Momento captado em “Watch Me”, canção sobre a vigilância constante aos cidadãos. “I know you love me / ‘Cause you’re always watching me”. © João Octávio / Coliseu Porto

Mais do que um concerto, no Coliseu do Porto assistiu-se a uma performance visual e sonora, que se vai repetir integralmente esta quarta-feira no Coliseu dos Recreios, em Lisboa. A música eletrónica não costuma ser a primeira opção quando se pensa em canções de protesto, Anohni veio tornar estas contas menos desequilibradas. Ainda que ao primeiro contacto ao vivo haja alguma confusão sensorial: há uma batida eletrónica e um jogo de luzes que pedem ao corpo que se balance como fazia Naomi Campbell no vídeo inicial, mas foram raros os presentes que abanaram sequer a cabeça ao ritmo da música. Não há clima para dançar perante rostos perturbados num ecrã gigante, que materializam a dor que a cantora interpreta. Quem quer dançar ao som de relatos de drones que matam, de direitos humanos atropelados, de animais extintos ou da ameaça de ver o planeta a arder?

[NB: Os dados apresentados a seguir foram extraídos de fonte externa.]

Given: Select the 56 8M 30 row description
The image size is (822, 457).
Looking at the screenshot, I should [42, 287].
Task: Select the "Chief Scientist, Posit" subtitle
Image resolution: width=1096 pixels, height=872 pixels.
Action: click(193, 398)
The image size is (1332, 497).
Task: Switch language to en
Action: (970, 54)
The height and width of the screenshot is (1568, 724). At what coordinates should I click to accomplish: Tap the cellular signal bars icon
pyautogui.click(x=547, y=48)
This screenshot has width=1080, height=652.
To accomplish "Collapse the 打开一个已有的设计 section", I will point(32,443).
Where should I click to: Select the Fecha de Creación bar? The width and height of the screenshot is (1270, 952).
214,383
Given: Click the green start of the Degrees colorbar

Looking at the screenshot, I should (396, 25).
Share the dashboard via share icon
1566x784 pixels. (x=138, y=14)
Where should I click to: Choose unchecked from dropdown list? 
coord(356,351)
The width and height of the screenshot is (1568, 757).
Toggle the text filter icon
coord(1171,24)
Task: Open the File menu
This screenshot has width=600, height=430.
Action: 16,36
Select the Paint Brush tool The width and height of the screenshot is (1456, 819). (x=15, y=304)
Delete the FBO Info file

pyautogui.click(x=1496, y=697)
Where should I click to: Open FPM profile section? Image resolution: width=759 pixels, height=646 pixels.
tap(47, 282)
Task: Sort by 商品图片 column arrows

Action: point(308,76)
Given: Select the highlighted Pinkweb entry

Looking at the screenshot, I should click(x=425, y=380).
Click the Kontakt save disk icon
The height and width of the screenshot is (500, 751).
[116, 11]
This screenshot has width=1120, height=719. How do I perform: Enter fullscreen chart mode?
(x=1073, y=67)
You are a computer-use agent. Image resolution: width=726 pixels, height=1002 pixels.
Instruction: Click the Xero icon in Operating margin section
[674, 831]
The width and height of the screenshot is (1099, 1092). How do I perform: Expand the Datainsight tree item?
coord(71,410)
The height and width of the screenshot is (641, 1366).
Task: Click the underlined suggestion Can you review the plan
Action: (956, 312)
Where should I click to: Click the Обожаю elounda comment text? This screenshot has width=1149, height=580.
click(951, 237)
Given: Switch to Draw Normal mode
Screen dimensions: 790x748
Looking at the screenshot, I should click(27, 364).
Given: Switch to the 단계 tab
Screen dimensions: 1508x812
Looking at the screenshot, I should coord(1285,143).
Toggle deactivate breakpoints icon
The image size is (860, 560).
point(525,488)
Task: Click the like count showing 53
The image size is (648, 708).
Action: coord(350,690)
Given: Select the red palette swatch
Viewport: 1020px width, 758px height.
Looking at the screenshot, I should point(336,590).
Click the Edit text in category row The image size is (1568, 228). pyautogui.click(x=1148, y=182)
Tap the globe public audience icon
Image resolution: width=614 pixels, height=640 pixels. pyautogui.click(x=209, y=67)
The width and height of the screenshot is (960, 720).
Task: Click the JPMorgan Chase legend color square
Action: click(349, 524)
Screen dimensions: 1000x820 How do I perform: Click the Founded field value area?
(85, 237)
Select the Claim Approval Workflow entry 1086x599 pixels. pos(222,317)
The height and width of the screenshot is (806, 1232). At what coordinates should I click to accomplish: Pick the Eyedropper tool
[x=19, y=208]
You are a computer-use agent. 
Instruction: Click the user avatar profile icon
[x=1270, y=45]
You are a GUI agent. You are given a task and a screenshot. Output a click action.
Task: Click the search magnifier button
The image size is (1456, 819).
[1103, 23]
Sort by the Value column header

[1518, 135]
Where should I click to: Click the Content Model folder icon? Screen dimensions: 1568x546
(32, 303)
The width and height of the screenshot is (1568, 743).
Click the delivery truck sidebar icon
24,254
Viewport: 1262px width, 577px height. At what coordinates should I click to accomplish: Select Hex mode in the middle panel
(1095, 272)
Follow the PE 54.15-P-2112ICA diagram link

Ela pode não ter medo de perder o nome forte, nem de chutar para canto os sons orquestrais, melancólicos, que fizeram e ainda fazem arrepiar tanta gente. Há uma urgência em deixar de lado a fragilidade e tomar um papel ativo na mudança do estado das coisas, aliada ao mérito de querer inovar artisticamente, tal como fez em 2005 com a criação de Antony and the Johnsons.

Mas o certo é que a sala tinha muitos lugares vazios. Será que os fãs de sempre perceberam quem era este nome desconhecido, Anohni? E quem percebeu, terá interesse em segui-la pelos novos caminhos da eletrónica? Será da data, enfiada entre os grandes festivais de verão, e já não há dinheiro para adquirir mais um bilhete (só os da plateia custavam 40 euros)? É difícil arriscar uma resposta. Também se viram algumas pessoas a abandonar o espetáculo a meio, talvez por não terem feito bem o trabalho de casa e não saberem ao que iam, talvez por não se terem deixado conduzir pela performance muito focada na mensagem. Uma das pessoas que saiu comentou com a outra que achava que a cantora estava a fazer playback.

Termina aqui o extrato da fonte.